> [Exercise instructions]:
Wherever an image appears in the data, omit it and copy all the remaining text word for word.

START Records for this exercise

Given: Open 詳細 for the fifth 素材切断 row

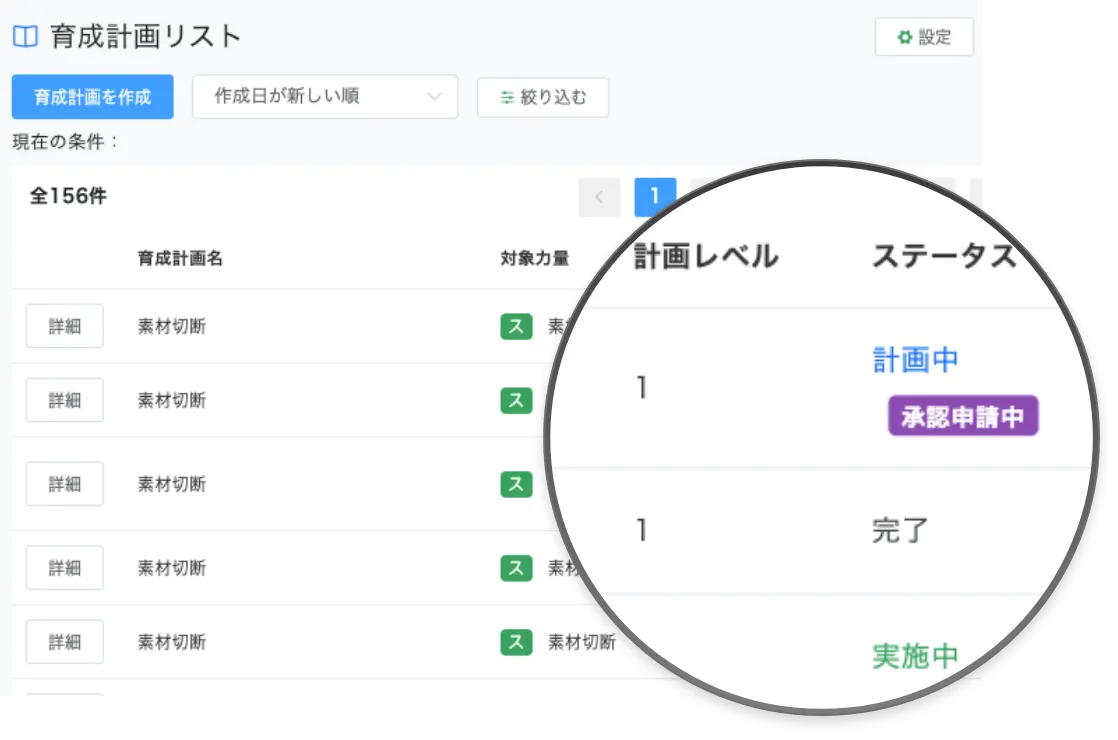Looking at the screenshot, I should 65,642.
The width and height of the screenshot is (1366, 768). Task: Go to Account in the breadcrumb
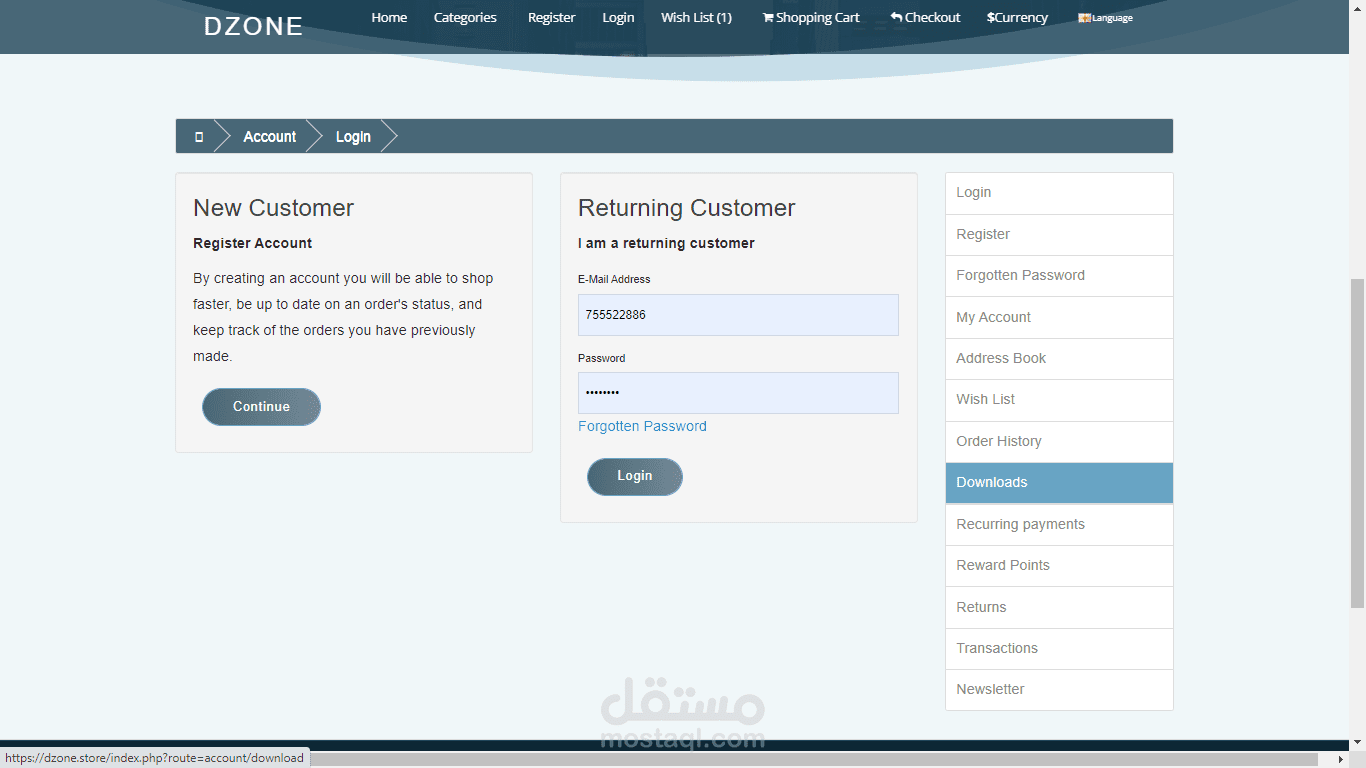click(x=270, y=137)
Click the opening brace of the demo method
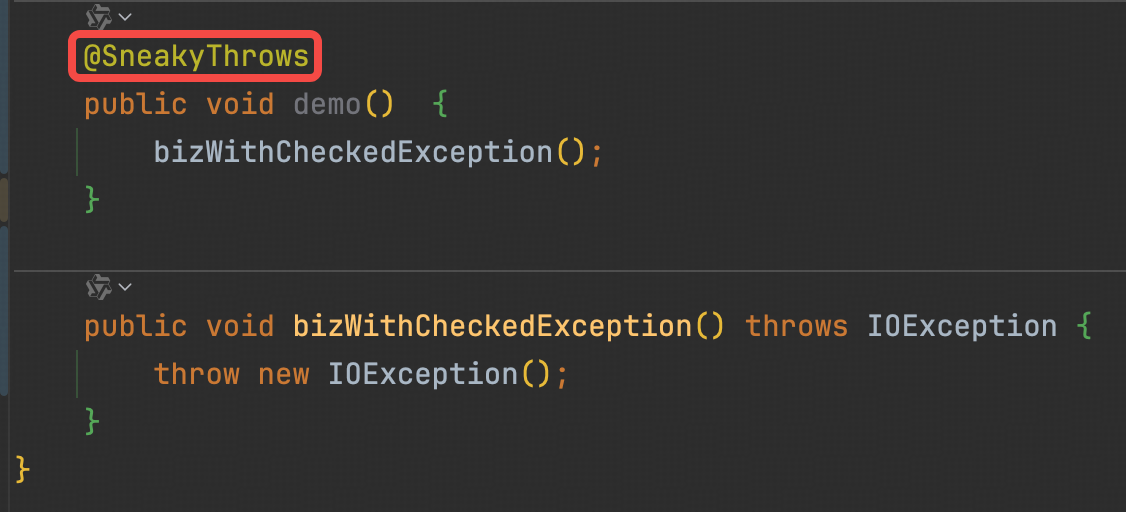This screenshot has height=512, width=1126. point(441,106)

END Records for this exercise

> [Written reply]:
Given: Open 詳細 for the fifth 素材切断 row

Looking at the screenshot, I should 65,642.
The width and height of the screenshot is (1366, 768). Task: Go to Account in the breadcrumb
click(x=270, y=137)
Click the opening brace of the demo method
This screenshot has height=512, width=1126. point(441,106)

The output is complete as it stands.